[Opening Provided data section]

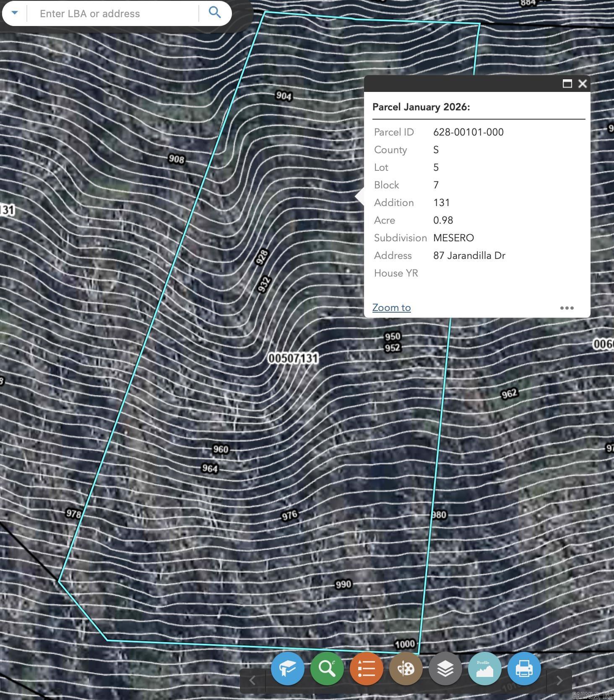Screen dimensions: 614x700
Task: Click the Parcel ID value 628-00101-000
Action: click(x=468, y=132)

[Closing Provided data section]
[Opening Provided data section]

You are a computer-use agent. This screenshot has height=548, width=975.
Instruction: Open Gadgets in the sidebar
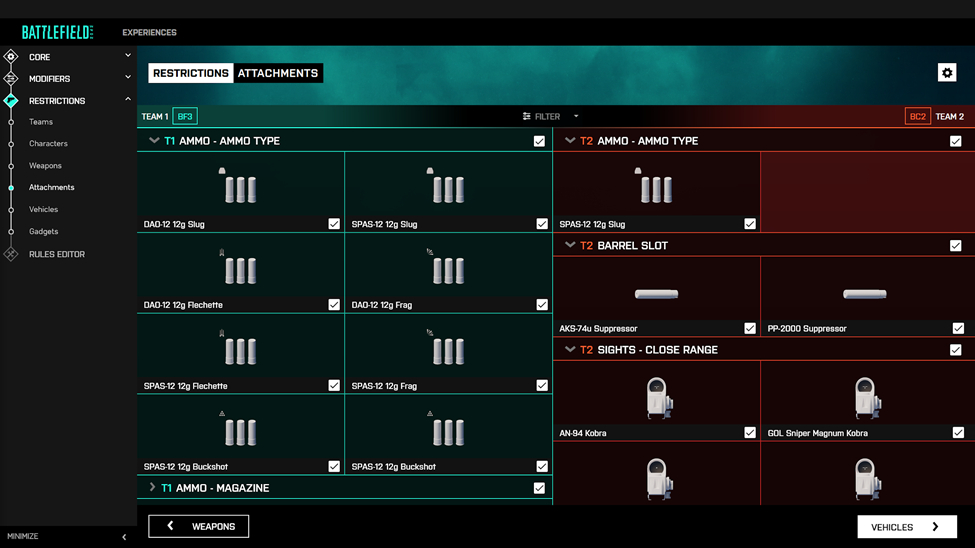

[Closing Provided data section]

§ **Work to complete**
Going down the listing above, begin printing at the line with "You are a computer-use" and finish with the line with "Instruction: Open Gadgets in the sidebar", exactly as they appear.

§ **Output of the task**
You are a computer-use agent. This screenshot has height=548, width=975.
Instruction: Open Gadgets in the sidebar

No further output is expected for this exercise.